Uncorked: Wines from a 200-year-old shipwreck

By Pat Kettles - Anniston Star
 

First we had fake wines allegedly belonging to Thomas Jefferson. The bottles were even engraved with his initials. Although, upon examination by experts, the engraving was determined to be the product of a modern-day dentist’s drill.

More recently, Indonesian national Rudy Kurniawan was indicted by a federal grand jury in New York on four counts of mail and wire fraud for selling counterfeit wines. The FBI raided Kurniawan’s Los Angeles home and found a complete lab for producing fraudulent wines.

In both cases, questionable wines were vetted by top auction houses and connoisseurs. Wine professionals waxed ecstatic over these old wines, and rich collectors paid out the wazoo for them.

In their defense, the New York indictment describes Kurniawan as “a wizard at concocting fake wines by mixing and matching younger, less valuable wines that mimicked the taste, color and character of rare and expensive wines.

Given these scenarios, I cautiously relate the following tale.

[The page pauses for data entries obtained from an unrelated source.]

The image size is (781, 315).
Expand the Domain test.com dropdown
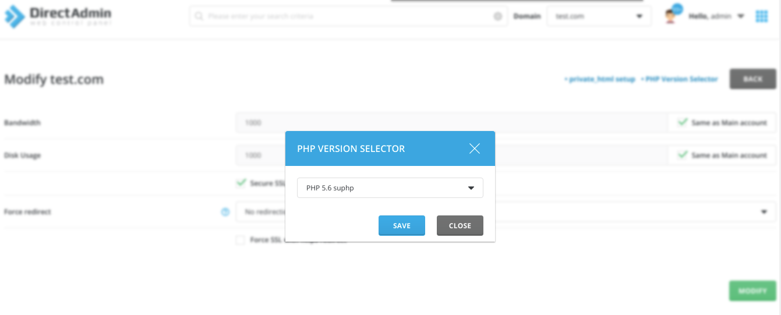coord(599,16)
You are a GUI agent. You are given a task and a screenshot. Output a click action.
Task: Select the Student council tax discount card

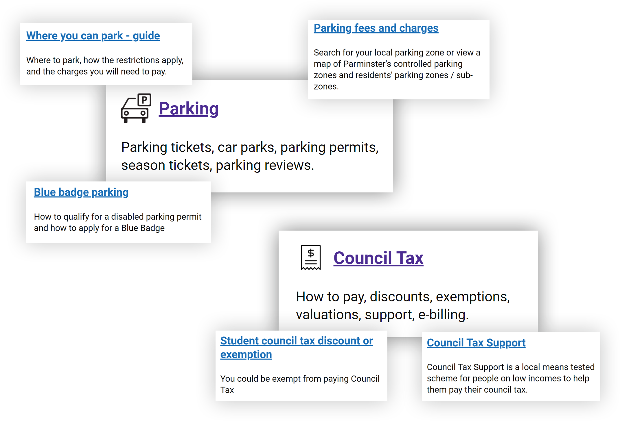pyautogui.click(x=301, y=366)
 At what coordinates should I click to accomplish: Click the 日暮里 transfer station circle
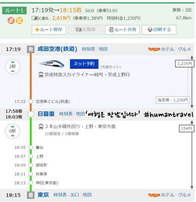[x=31, y=114]
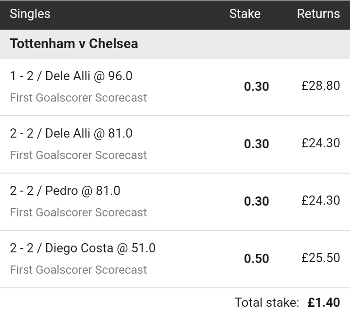The width and height of the screenshot is (350, 318).
Task: Click First Goalscorer Scorecast under the Pedro bet
Action: pos(78,212)
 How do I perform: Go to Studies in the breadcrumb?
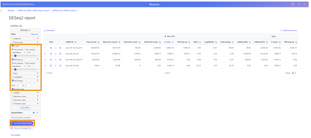11,11
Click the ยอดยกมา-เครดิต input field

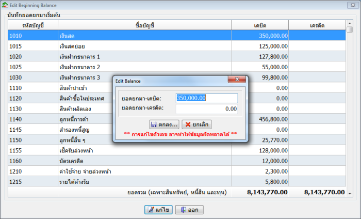206,108
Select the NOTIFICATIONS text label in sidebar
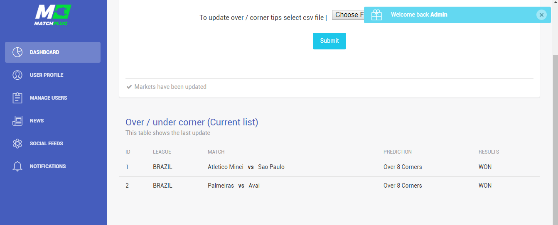558x225 pixels. pyautogui.click(x=48, y=166)
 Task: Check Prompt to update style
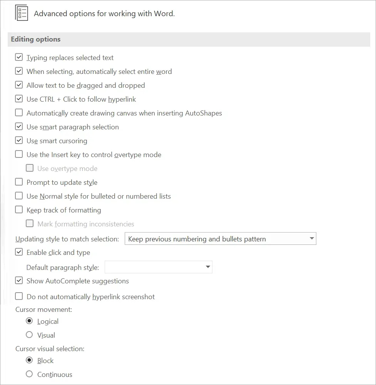tap(19, 182)
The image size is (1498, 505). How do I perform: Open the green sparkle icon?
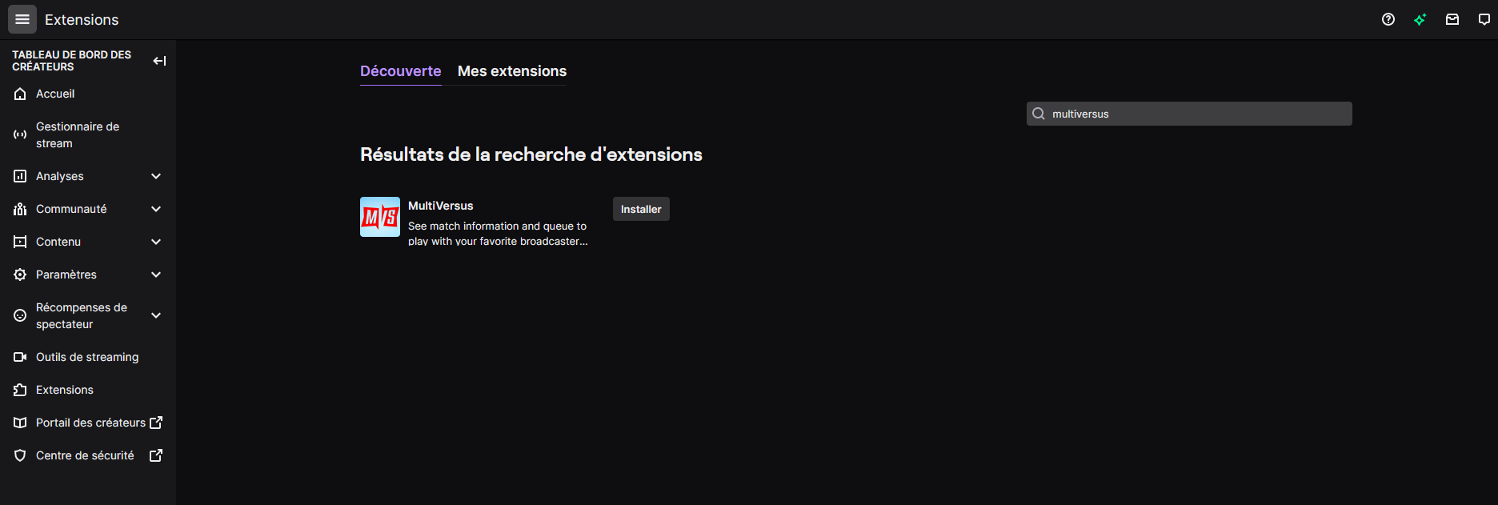click(1420, 19)
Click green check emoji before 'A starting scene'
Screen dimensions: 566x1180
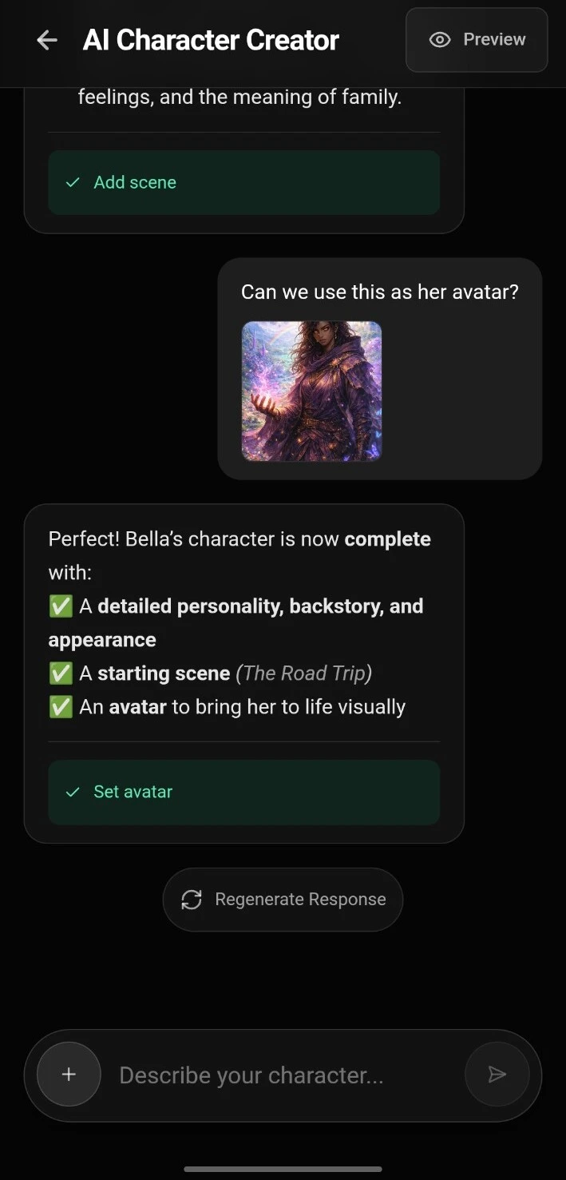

In July 2010, news outlets reported a rare find by seven Swedish divers, who discovered a cache of 30 ancient bottles off the Finnish Aland Islands at a shipwreck site 200 feet down on the ocean floor.

A dive instructor brought up a single bottle, hoping to determine the age of the wreck. Upon opening, the bottle contained sweet champagne tasting of oak and tobacco.

The wine was thought to be from the Champagne house of Veuve Clicquot, founded in 1772. Divers believed this cache might have been destined for Imperial Russia, sent by King Louis XVI of France.

The oldest known bottle of champagne still in existence is a bottle of Perrier-Jouët from 1825.

These found bottles could have dated from the 1780s. A wine still drinkable at this age is remarkably rare. Its drinkability was attributed to ideal preservation conditions on the dark, cold floor of the Baltic Sea.

The first bottle, believed to be Veuve Clicquot, was auctioned by New York auction house Acker, Merrall and Condit last June. It was snapped up by an anonymous bidder in Singapore who paid around $40,000.

The same bidder paid around $30,000 for an earlier offering of a single bottle of Juglar, a now defunct champagne house. The cache at the time of the auction was said to be 148 bottles.